A fat guy, a watermelon, and a stack of magazines?
Family.

boofhead posted:

yeah, why are you writing it like that? why not just write

Python code:
x = 'd'
y = 3

if (x == 'd' and y == 3) or (x in ['a', 'b', 'c']):
    print('right')
else:
    print('wrong')
the reason your example doesn't work the way you want it to is because combing conditions with an 'or' means that it checks if any of the conditions is True and goes down that path

and the second condition evaluates to True because x is NOT in ['a', 'b', 'c']

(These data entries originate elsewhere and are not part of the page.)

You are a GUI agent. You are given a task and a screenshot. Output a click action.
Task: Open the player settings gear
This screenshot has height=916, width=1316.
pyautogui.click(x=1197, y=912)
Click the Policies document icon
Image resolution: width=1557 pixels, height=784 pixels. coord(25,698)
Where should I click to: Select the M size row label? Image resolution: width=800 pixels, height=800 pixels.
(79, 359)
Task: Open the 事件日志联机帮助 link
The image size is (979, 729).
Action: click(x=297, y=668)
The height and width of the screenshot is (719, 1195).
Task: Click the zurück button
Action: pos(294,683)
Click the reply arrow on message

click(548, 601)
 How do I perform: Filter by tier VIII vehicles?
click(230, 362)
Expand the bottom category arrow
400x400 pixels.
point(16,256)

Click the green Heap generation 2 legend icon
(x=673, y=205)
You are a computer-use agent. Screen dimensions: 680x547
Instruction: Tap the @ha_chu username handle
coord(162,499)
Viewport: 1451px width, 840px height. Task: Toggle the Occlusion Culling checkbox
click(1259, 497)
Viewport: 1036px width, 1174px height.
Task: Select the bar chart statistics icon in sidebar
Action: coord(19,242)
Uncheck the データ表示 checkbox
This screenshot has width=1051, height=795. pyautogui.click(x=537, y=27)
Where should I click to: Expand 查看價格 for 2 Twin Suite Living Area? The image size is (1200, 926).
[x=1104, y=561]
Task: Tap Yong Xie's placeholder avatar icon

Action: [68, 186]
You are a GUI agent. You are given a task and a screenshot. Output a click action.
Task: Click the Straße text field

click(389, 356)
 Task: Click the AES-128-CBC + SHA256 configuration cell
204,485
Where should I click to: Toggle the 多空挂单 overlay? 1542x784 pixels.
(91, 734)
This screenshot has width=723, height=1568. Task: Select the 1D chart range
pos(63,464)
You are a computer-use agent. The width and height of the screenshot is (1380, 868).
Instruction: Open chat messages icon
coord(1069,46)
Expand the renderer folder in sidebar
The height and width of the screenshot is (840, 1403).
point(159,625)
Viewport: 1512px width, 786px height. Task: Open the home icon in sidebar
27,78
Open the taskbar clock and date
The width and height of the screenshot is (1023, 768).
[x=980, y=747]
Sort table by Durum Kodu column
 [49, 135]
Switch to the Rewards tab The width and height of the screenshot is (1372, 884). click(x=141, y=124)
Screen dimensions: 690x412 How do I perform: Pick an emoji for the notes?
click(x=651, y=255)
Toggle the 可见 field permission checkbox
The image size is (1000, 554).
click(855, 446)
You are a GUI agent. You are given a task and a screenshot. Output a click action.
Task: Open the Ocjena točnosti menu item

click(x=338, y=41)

so what it's doing in your example is:

Python code:
# for x == 'd' and y == 3

=> not (x == ‘d’ and y == 3) or (x not in [‘a’, ‘b’, ‘c’])

=> not (True) or (True)

=> False or True
so it goes down that path every time

e: using negatives like that is absolute hell though so if i caught anybody writing code like that i would judge them forever and probably try to get them fired. out of a cannon, into a volcano

I have to do it this way because these two new conditions are just an addition to a very long list of existing conditions, and at least some of them will need to be negated. I inherited this program and I can’t change how it’s structured without causing a lot of drama so I’m trying to do the best with what I have. I agree that it’s going to be a (more) confusing mess from here on out.

boofhead
Feb 18, 2021

Deadite posted:

I have to do it this way because these two new conditions are just an addition to a very long list of existing conditions, and at least some of them will need to be negated. I inherited this program and I can’t change how it’s structured without causing a lot of drama so I’m trying to do the best with what I have. I agree that it’s going to be a (more) confusing mess from here on out.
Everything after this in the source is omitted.